Access to data is a complex issue for law enforcement as it means dealing with increasingly strong encryption and judicial approval to crack devices varies across the EU. New EU legislative tools should make this easier but there is still concern about a lack of coherence in how they are applied.
Jumpcloud
JumpCloud announced the winners of the 2025 JumpCloud customer awards, the Jumpies. The three winners are:
- Best Use Case: iQuanti India Pvt Ltd
- Scaling for Success: Campaign Zero
- Make Work Happen Champion: Luis Martin, Director, IT & Security, GumGum
The company also announced the JumpCloud 2024 Partner Award Winners. This year, 18 winners were selected across three categories.
noyb
The EU General Court has sided with the European Data Protection Board (EDPB) against the Irish DPC. This relates to a 2018 case that noyb brought against Meta and which the Irish DPC refused to proceed with. When ordered by the EDPB, it decided to sue the EDPB in the European Courts. It has lost that case but still has the option to appeal to the CJEU. It is yet another setback for the tech-friendly Irish DPC.

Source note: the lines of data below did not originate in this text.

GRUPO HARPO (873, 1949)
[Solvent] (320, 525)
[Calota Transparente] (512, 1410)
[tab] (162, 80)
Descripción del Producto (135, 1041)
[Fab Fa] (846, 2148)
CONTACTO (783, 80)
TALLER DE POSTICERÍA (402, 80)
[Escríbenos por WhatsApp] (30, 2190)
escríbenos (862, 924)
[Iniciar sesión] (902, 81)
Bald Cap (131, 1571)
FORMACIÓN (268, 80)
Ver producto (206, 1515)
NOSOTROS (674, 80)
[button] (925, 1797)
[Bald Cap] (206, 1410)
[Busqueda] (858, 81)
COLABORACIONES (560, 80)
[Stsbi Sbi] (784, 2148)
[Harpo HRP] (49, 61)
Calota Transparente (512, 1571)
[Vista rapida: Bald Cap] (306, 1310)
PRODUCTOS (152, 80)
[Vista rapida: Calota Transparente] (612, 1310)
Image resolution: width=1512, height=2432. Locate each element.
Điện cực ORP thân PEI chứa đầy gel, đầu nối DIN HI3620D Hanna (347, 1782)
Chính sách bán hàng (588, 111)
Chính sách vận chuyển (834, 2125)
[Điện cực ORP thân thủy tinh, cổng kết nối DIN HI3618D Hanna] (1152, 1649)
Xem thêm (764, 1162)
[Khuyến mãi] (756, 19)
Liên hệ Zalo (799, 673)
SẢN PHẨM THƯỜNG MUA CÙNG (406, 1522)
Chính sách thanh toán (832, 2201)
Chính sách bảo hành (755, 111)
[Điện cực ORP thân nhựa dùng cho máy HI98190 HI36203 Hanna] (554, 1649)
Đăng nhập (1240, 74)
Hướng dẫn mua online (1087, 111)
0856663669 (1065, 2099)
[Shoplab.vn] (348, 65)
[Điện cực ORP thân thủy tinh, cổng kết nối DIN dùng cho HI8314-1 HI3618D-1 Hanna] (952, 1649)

noyb analysed the current EDPB statistics to see how effective or not national Data Protection Authorities (DPAs) are. The result shows that over the last 7 years just 1.3% of cases result in a fine, despite data protection professionals saying fines work.
Max Schrems: “European data protection authorities have all the necessary means to adequately sanction GDPR violations and issue fines that would prevent similar violations in the future. Instead, they frequently drag out the negotiations for years – only to decide against the complainant’s interests all too often.”
ThreatQuotient
ThreatQuotient and Ask Sage announced a partnership to enable governments to more efficiently and productively use AI to meet specific use cases and enhance human capabilities with their combined AI capabilities.
Through this new integration government customers can securely train a number of supported AI models using curated Threat Intelligence and produce reports which are then ingested into ThreatQuotient’s Threat Library. This means threat analysts using the platform for threat intelligence and conducting investigations can select data for AI training and run reports on specific threats.
US Department of Justice
In addition to its involvement with the Cracked and Nulled seizure, the US Justice Department was involved in another major takedown. Thirty-nine domains and their infrastructure operated from Pakistan, providing online marketplaces for hacking and fraud tools, have been taken down. They were operated by a group called Saim Raza (aka HeartSender).
The tools included phishing kits, scam pages and email extractors, all designed to support fraud operations. The site is believed to have enabled over $3 million for its owners.
U.S. Attorney Nicholas J. Ganjei, said, “Almost everyone has a friend or loved one that has been affected by these types of computer hacks. These scams not only target businesses but individuals as well and cause significant hardship to the victims. Even though these people reside abroad, the use of these websites made it easy for them to spread their malicious hacking tools for a fee.”